DoNotSchedule prevents the scheduler from placing a pod if it would violate the topology spread constraint (hard constraint). ScheduleAnyway allows the scheduler to place the pod even if the constraint is violated, but it prefers placements that satisfy the constraint (soft constraint). Use DoNotSchedule for critical availability requirements.

Does Topology Manager work with the CPU Manager?

Yes, the Topology Manager coordinates with the CPU Manager to ensure aligned resource allocation. When using topologyManagerPolicy: single-numa-node with cpuManagerPolicy: static, the kubelet guarantees that all requested CPUs and device plugin resources come from the same NUMA node.

How do I verify topology alignment is working?
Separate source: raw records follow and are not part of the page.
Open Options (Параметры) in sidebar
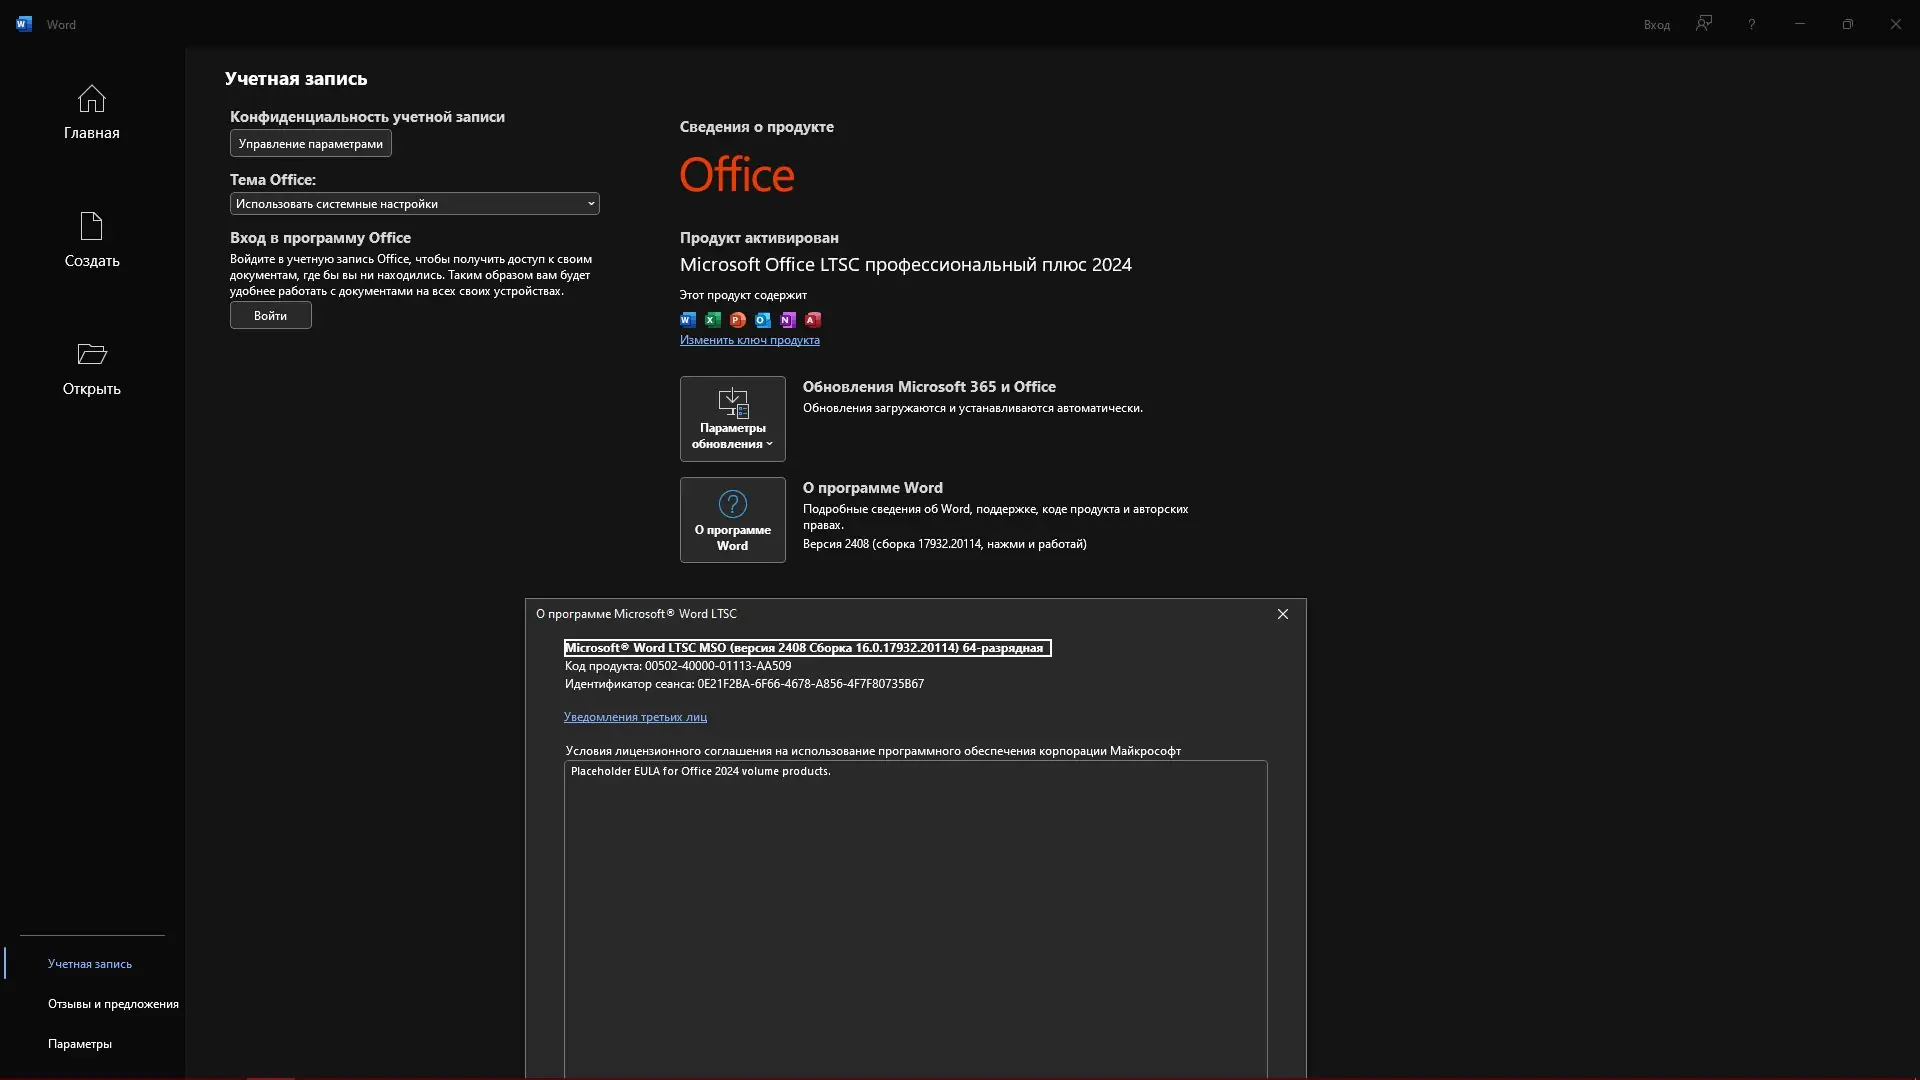 click(x=80, y=1044)
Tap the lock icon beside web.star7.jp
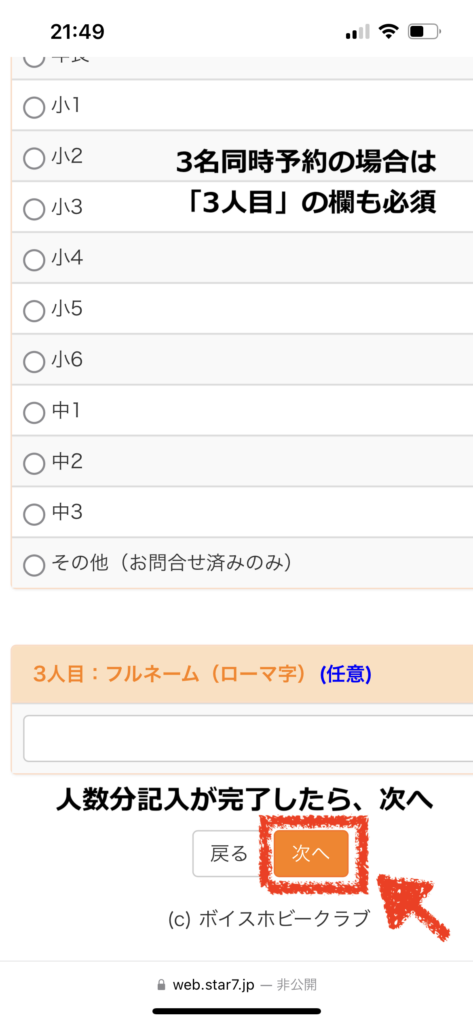Image resolution: width=473 pixels, height=1024 pixels. tap(161, 985)
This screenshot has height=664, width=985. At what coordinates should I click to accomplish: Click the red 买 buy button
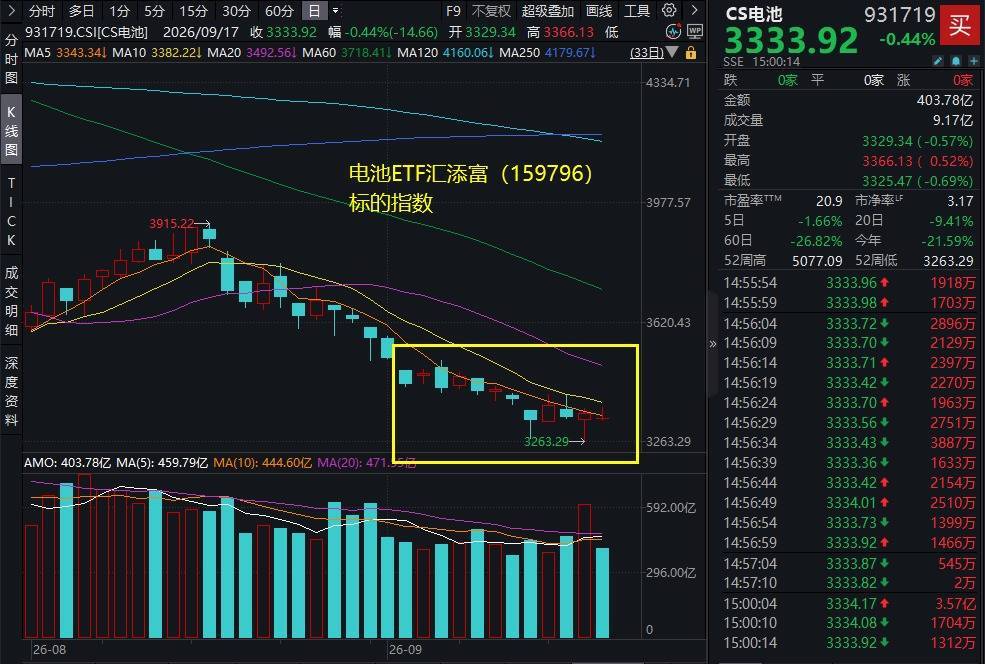point(959,25)
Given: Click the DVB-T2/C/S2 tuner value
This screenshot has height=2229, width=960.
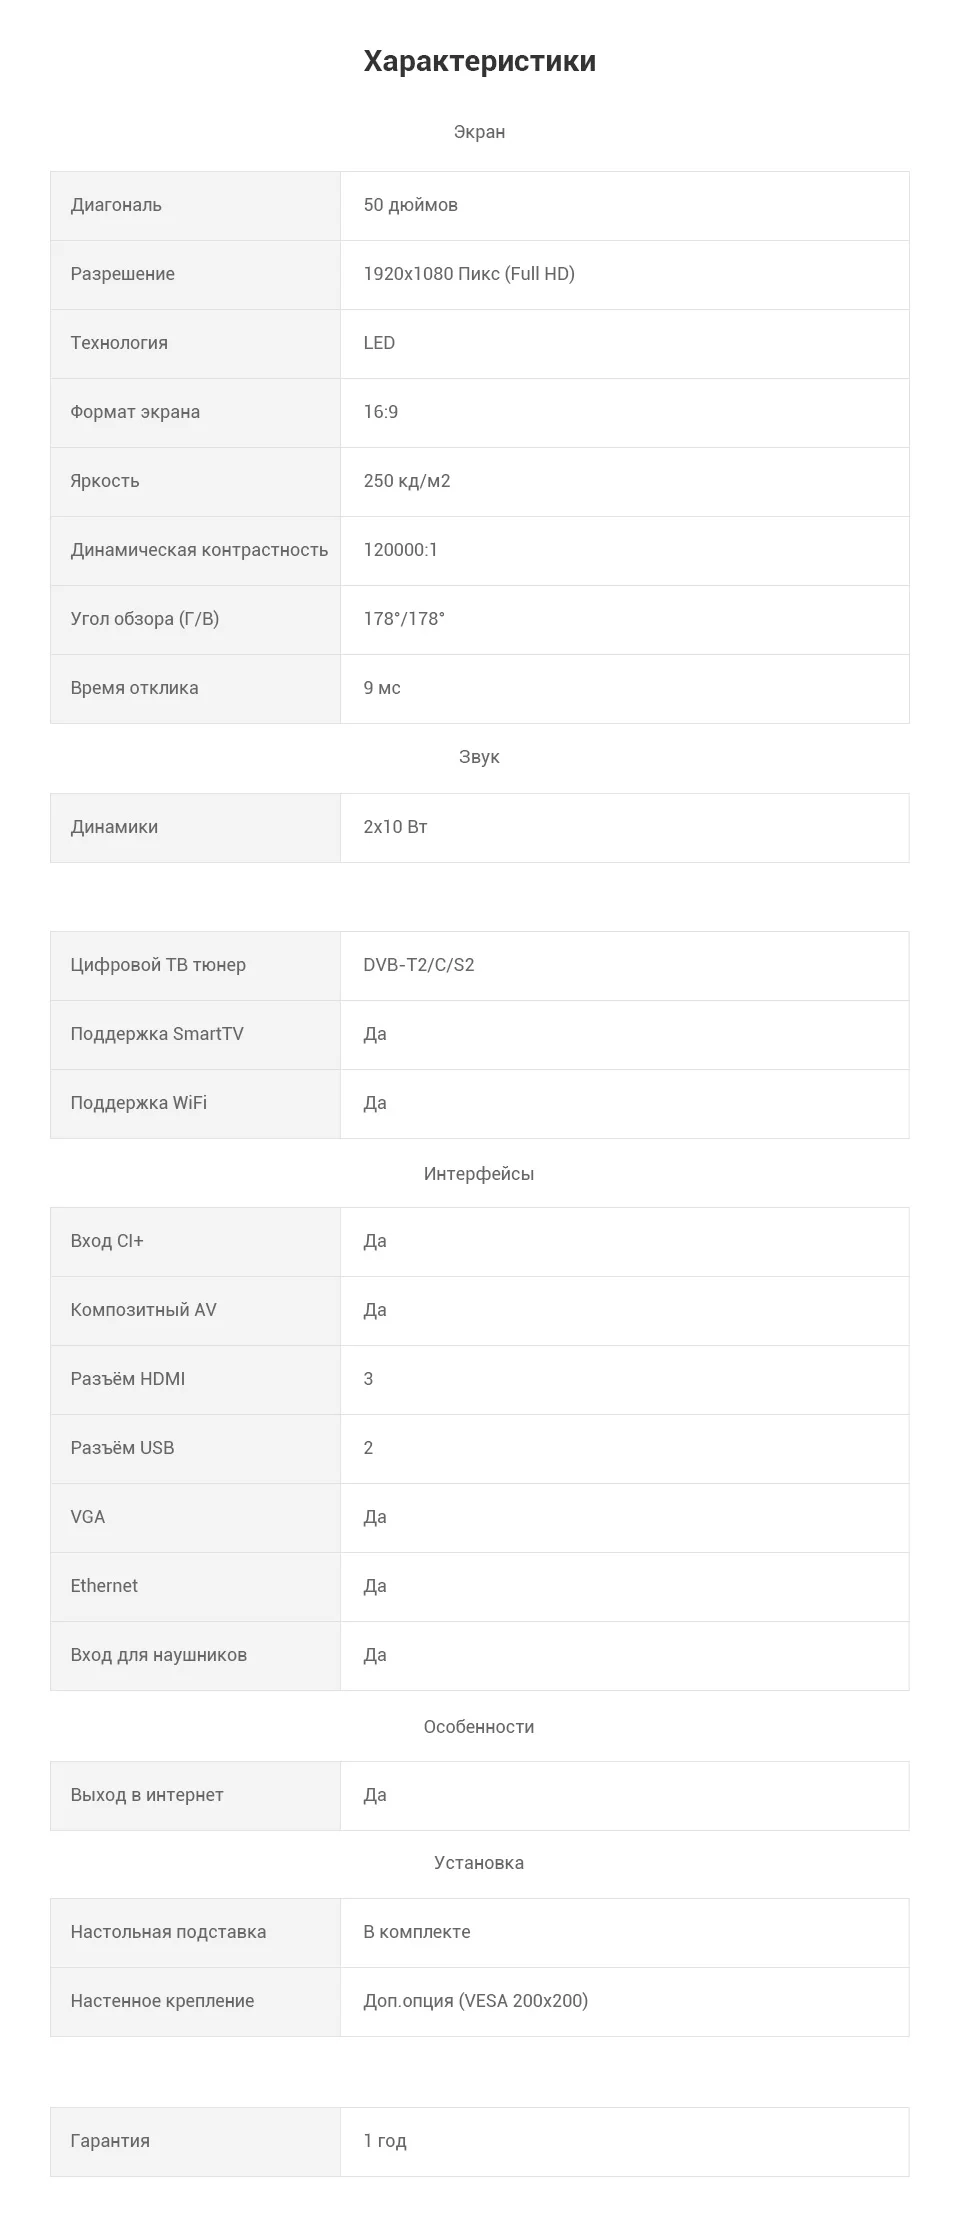Looking at the screenshot, I should pos(419,965).
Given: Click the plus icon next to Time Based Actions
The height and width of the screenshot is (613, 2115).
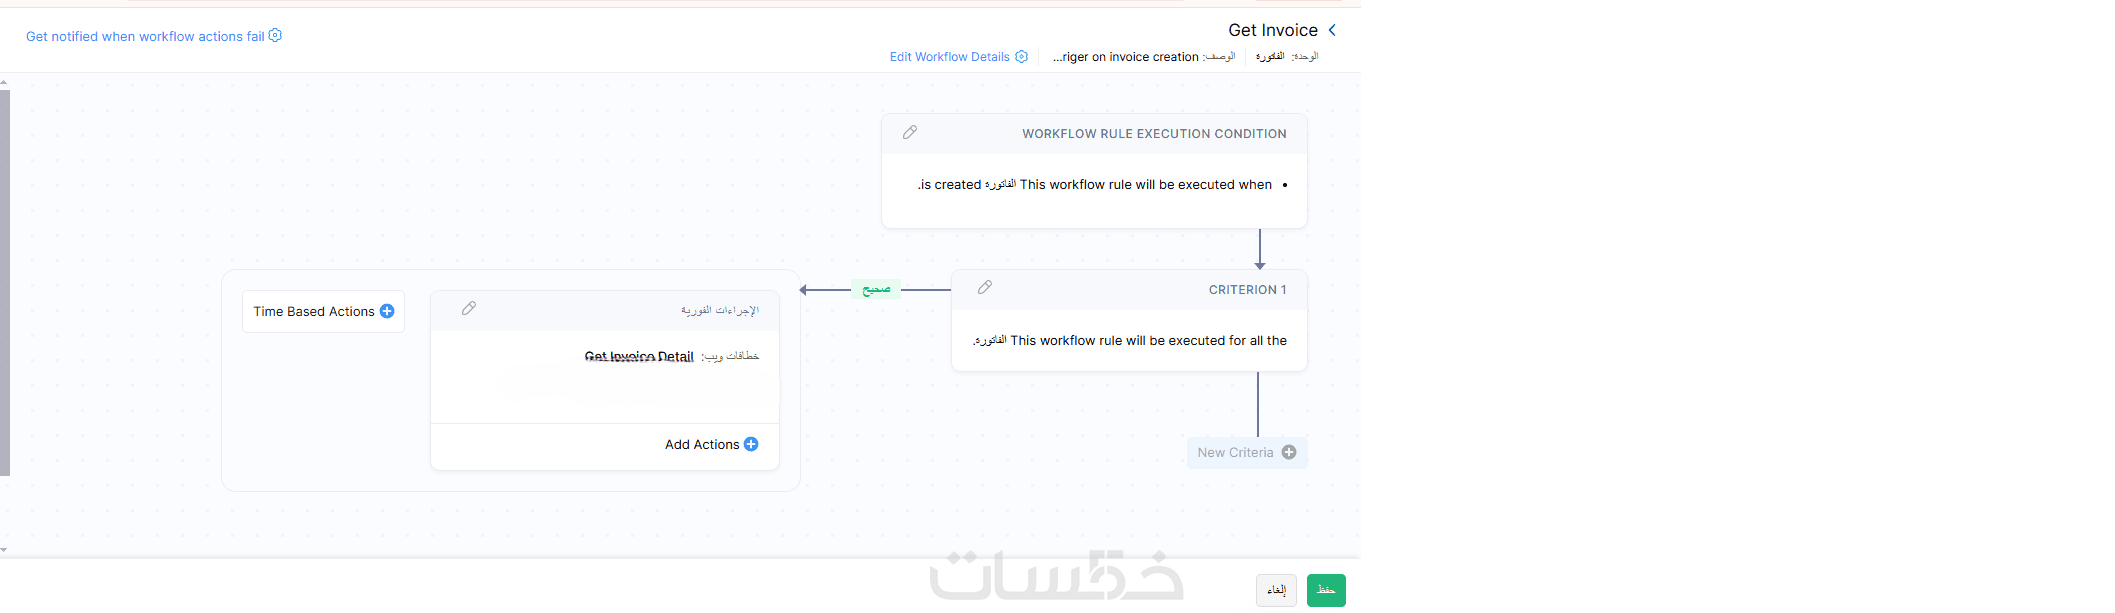Looking at the screenshot, I should point(387,312).
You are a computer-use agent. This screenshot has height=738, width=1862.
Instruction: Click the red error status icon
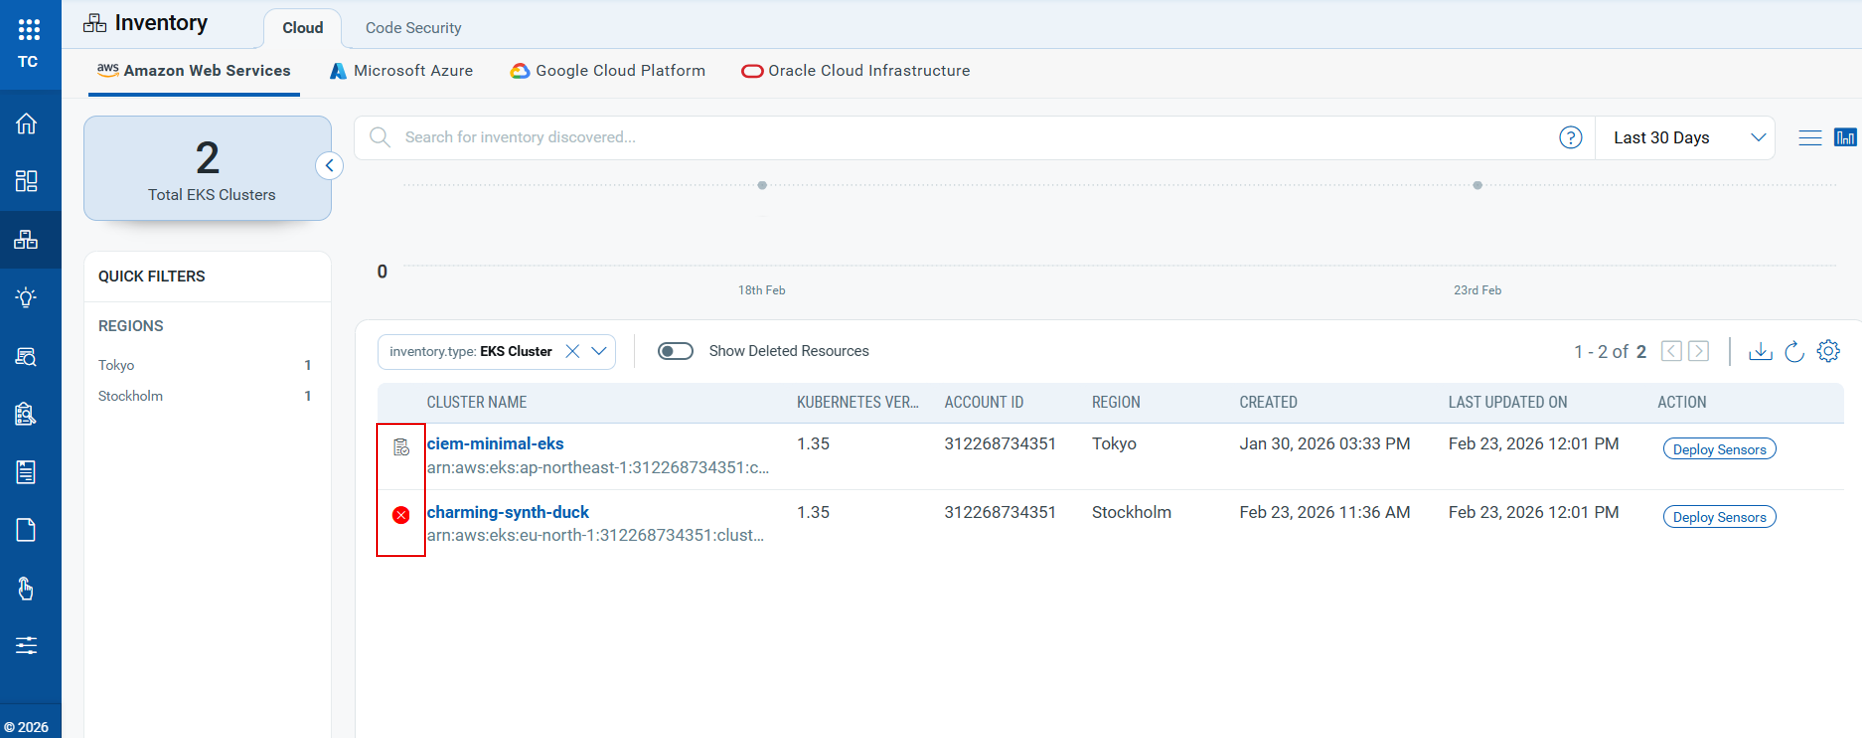(x=401, y=515)
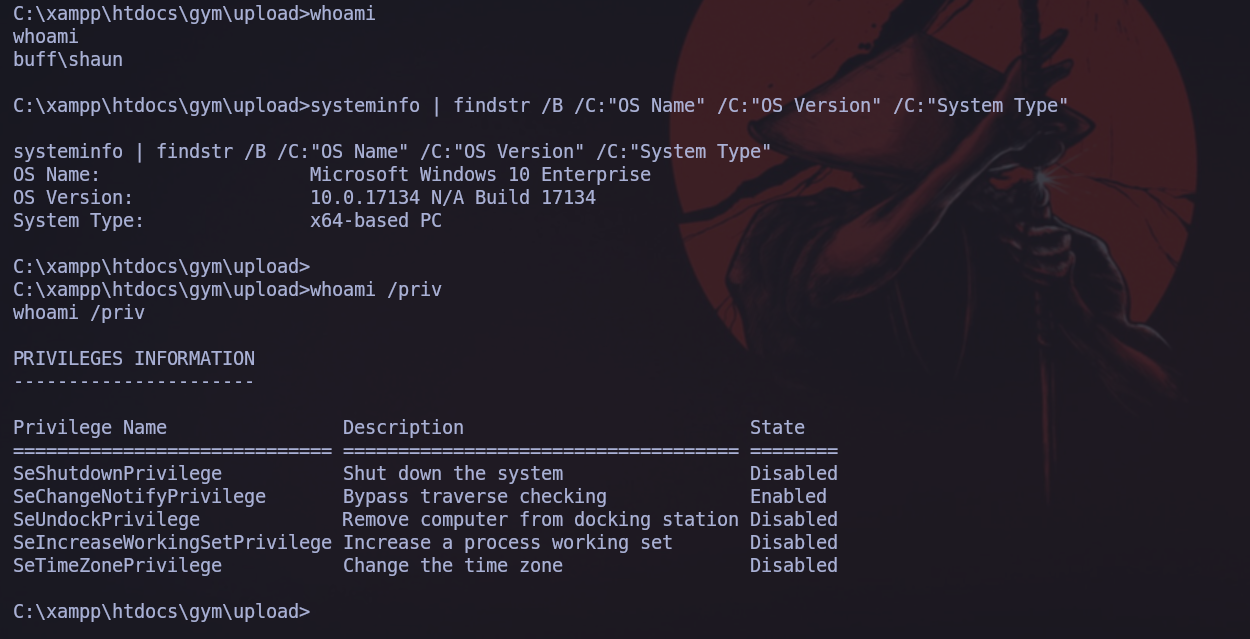Click the buff\shaun username output

(x=68, y=60)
Check the kubelet logs for topology alignment decisions: journalctl -u kubelet | grep -i topology. You can also inspect pod status — pods rejected by Topology Manager will show in Pending state with an event explaining the topology conflict.

What is maxSkew in topology spread constraints?

maxSkew defines the maximum allowed difference in pod count between any two topology domains. For example, maxSkew: 1 with topologyKey: topology.kubernetes.io/zone ensures that no zone has more than 1 additional pod compared to any other zone.